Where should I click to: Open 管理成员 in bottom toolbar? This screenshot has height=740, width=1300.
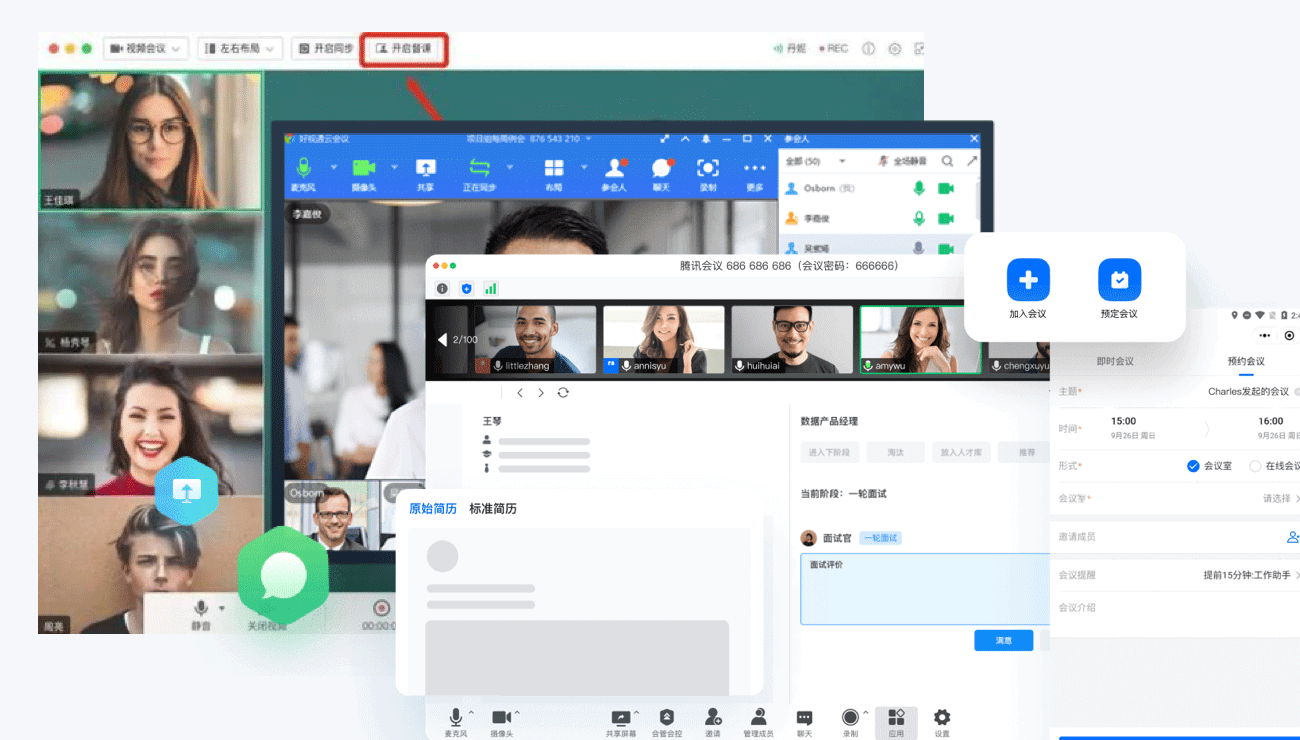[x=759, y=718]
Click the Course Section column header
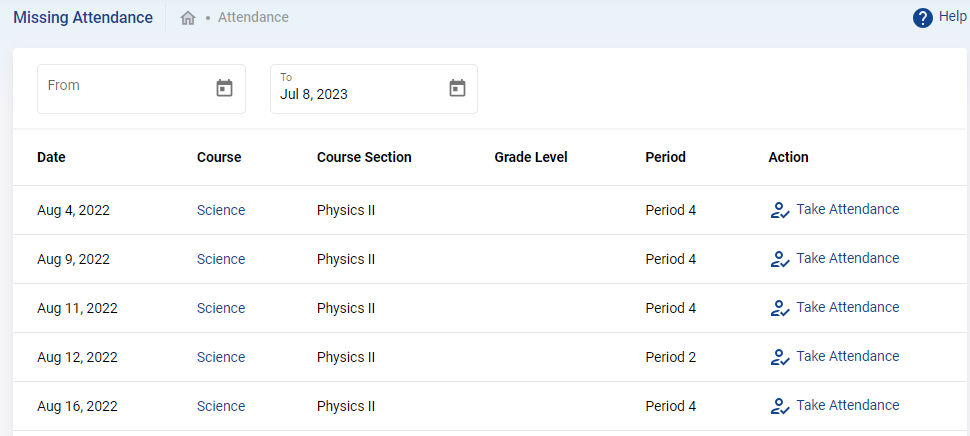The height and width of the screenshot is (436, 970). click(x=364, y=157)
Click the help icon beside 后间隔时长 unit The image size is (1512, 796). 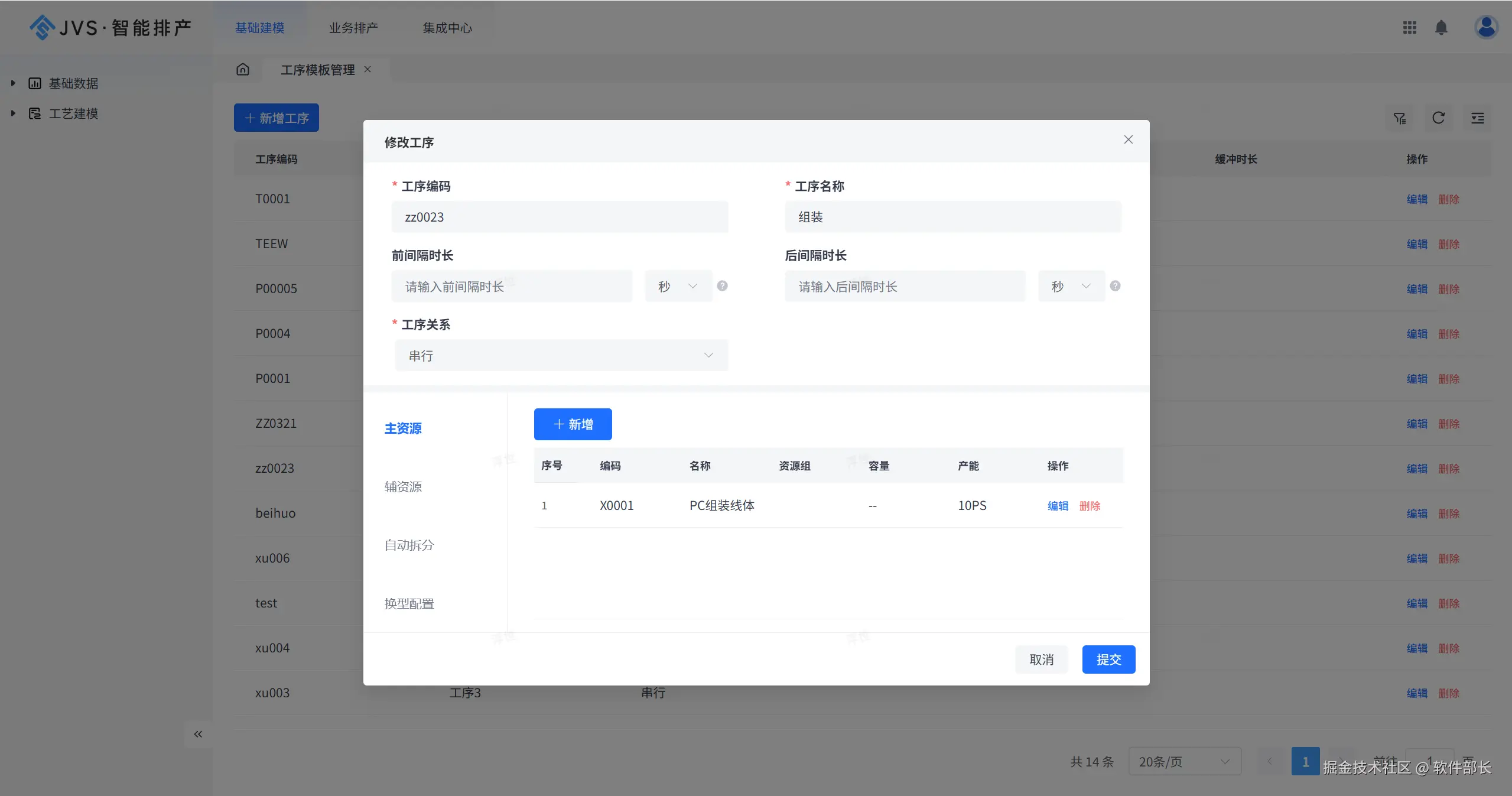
#####
Rewrite all of the material with "column header" replaced by "column heading" and everything else unchanged. Leave out the pictures.

* Final answer:
Where should I click to: Open 管理成员 in bottom toolbar? This screenshot has height=740, width=1300.
[x=759, y=718]
Click the Course Section column heading
The height and width of the screenshot is (436, 970). click(x=364, y=157)
Click the help icon beside 后间隔时长 unit The image size is (1512, 796). 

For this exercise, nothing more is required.